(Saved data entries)
+ + + + +
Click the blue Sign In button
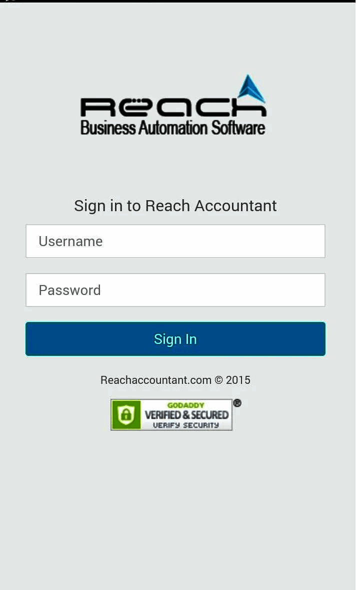 tap(175, 339)
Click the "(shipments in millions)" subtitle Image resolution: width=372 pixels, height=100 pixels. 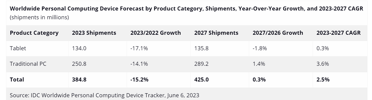[x=39, y=18]
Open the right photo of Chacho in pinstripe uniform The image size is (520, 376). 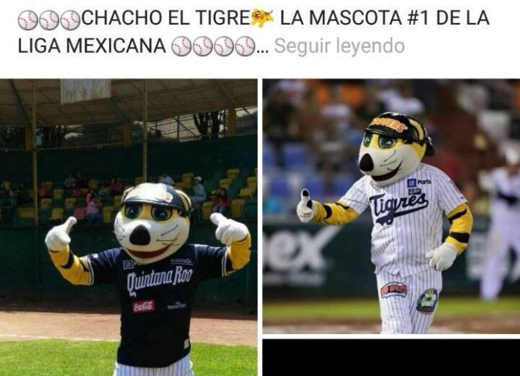tap(391, 206)
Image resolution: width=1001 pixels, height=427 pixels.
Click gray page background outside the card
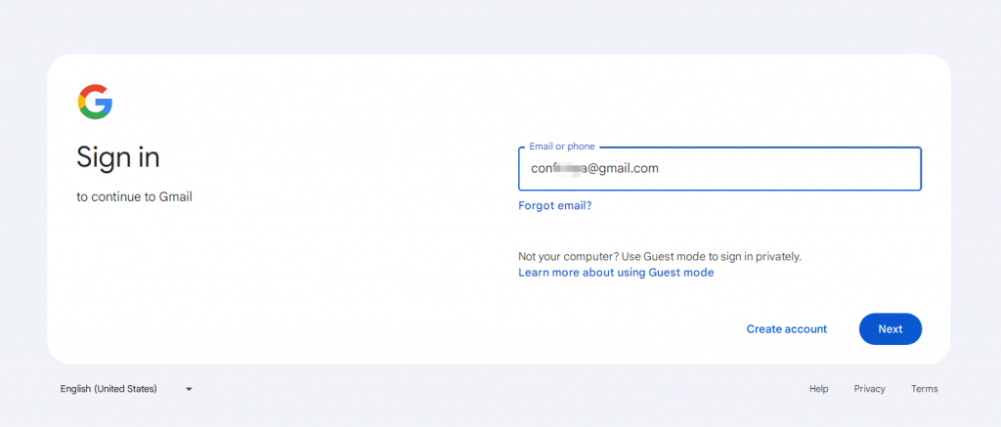pyautogui.click(x=501, y=25)
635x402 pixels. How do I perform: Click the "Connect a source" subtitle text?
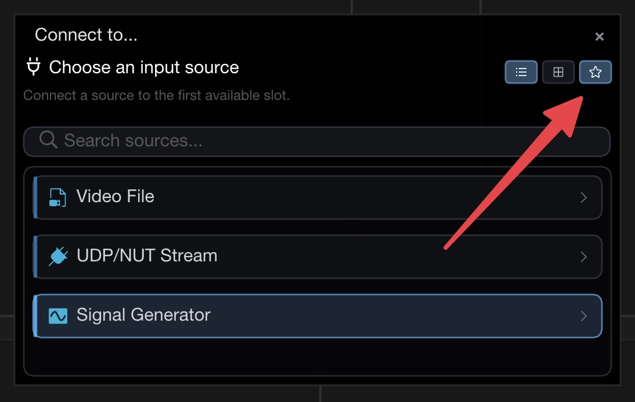click(x=156, y=95)
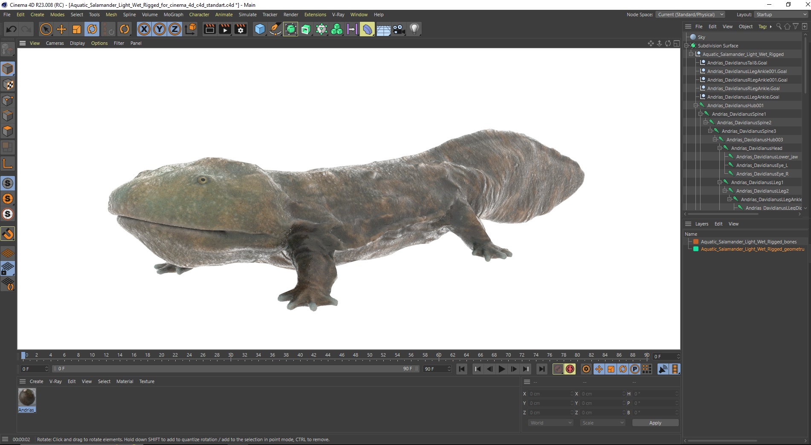Toggle X axis lock
This screenshot has width=811, height=445.
(x=144, y=29)
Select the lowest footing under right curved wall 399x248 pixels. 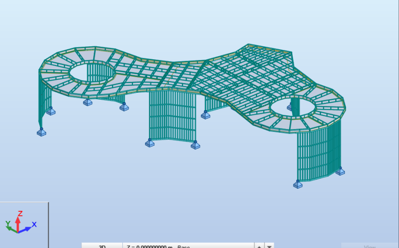point(298,184)
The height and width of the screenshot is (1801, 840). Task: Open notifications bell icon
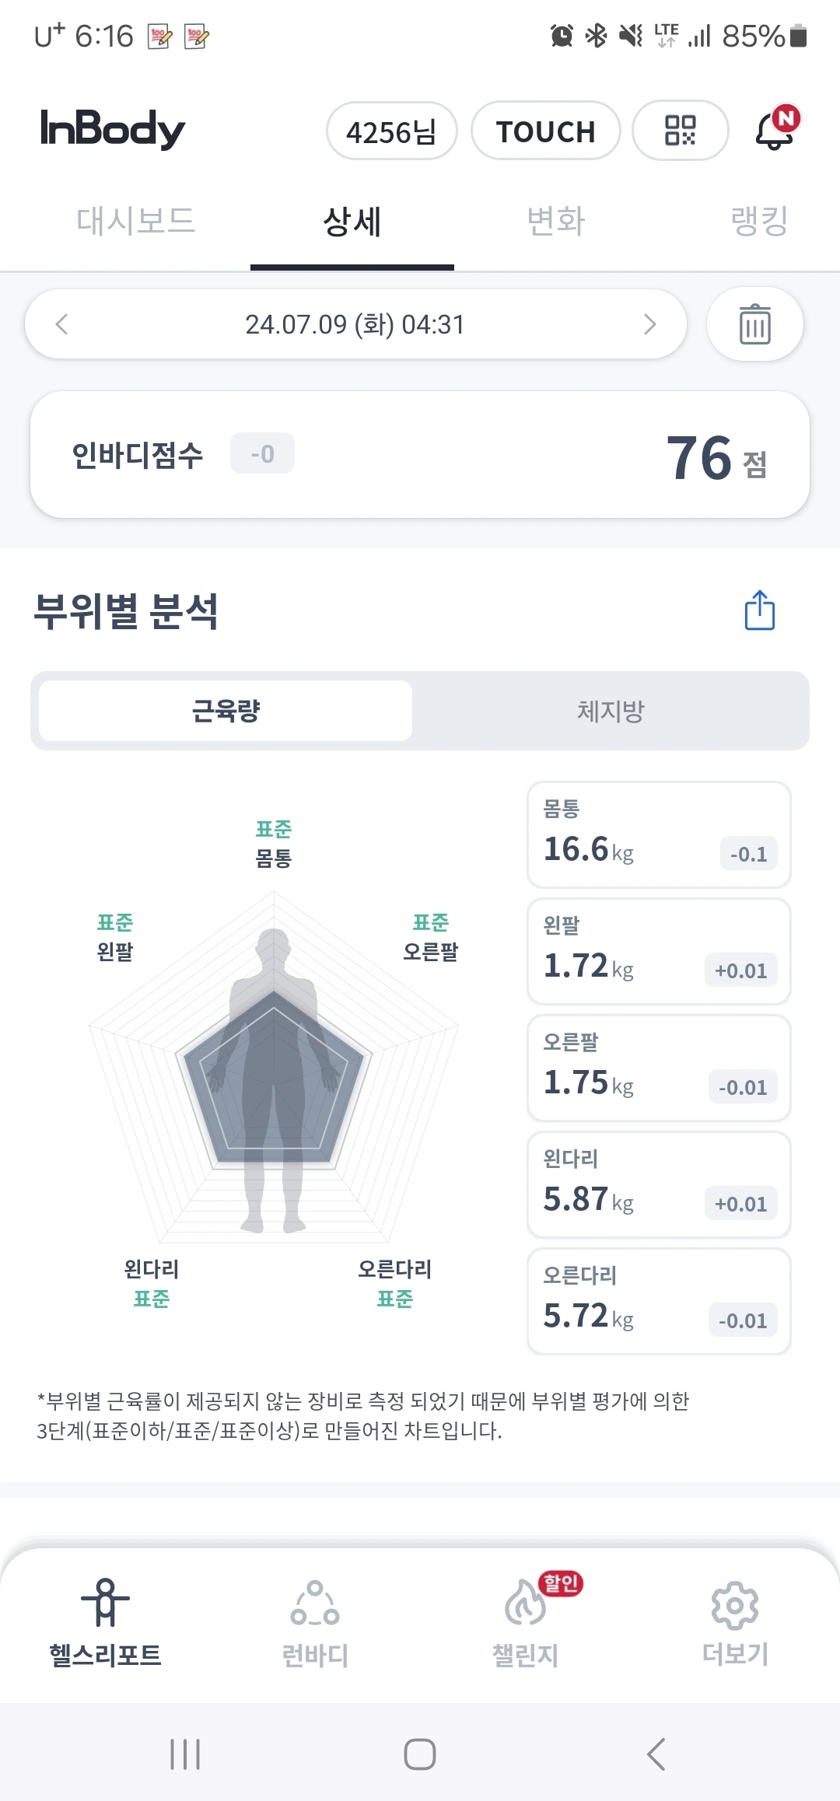click(777, 128)
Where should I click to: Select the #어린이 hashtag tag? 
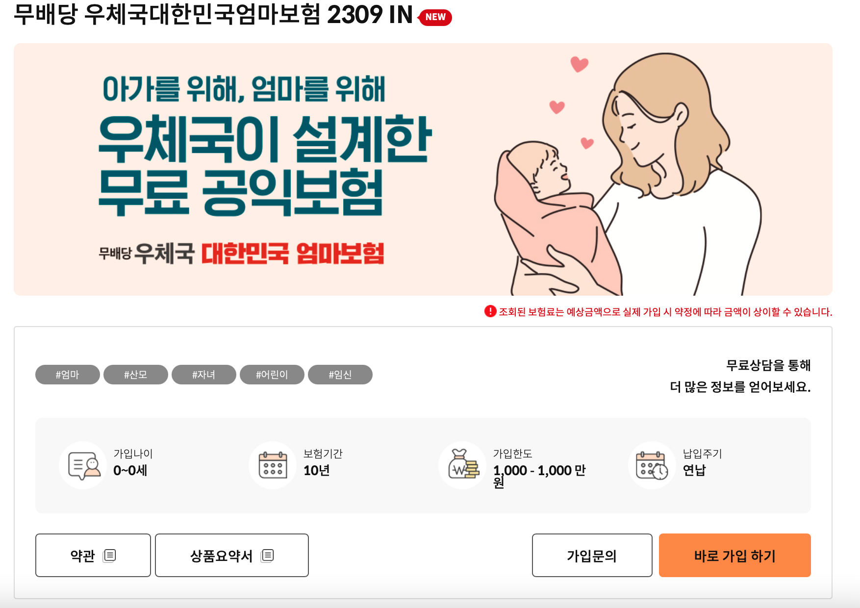coord(272,375)
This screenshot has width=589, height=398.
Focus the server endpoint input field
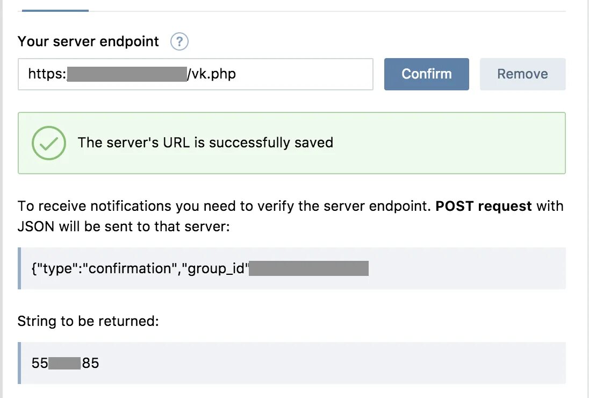(x=301, y=74)
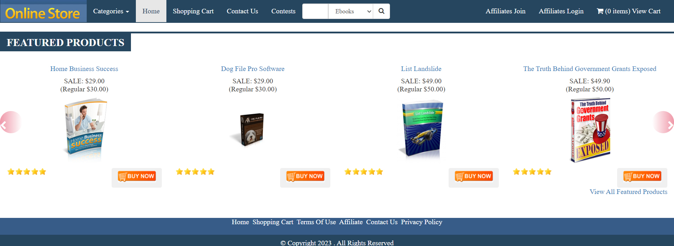Viewport: 674px width, 246px height.
Task: Open the Ebooks search category dropdown
Action: coord(351,11)
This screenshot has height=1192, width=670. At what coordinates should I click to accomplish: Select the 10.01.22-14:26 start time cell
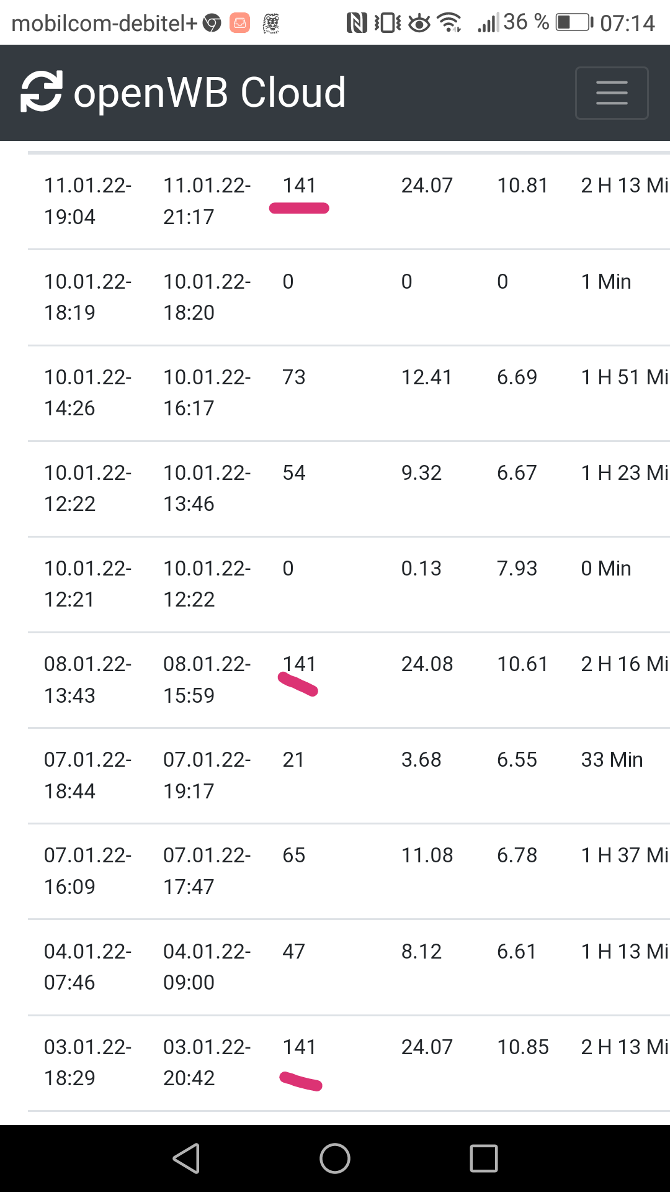click(87, 392)
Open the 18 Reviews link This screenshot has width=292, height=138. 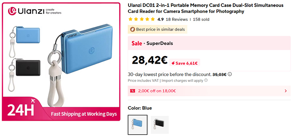click(177, 19)
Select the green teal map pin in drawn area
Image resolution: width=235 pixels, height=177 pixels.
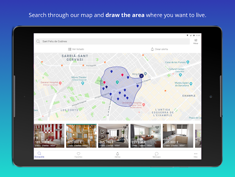pos(117,82)
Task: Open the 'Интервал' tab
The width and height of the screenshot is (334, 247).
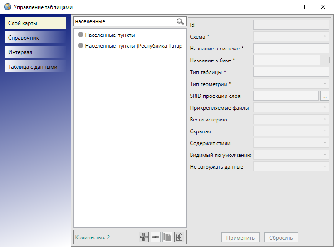Action: [36, 52]
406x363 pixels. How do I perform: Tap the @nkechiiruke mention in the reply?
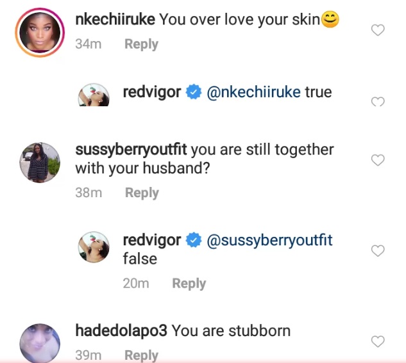click(253, 92)
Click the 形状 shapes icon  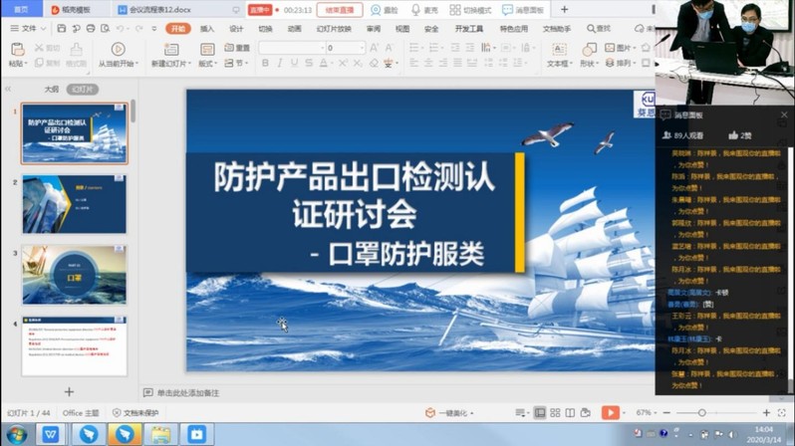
+ + + + +
* EXERCISE DIRECTIONS: Give again, word for word, the line containing "Task: Open the 'Интервал' tab" and every line after it to the end of the records; leave out the pictures.

* SOLUTION TO THIS PROBLEM:
Task: Open the 'Интервал' tab
The width and height of the screenshot is (334, 247).
Action: [36, 52]
406x363 pixels. How do I perform: Tap the @nkechiiruke mention in the reply?
click(253, 92)
Click the 形状 shapes icon  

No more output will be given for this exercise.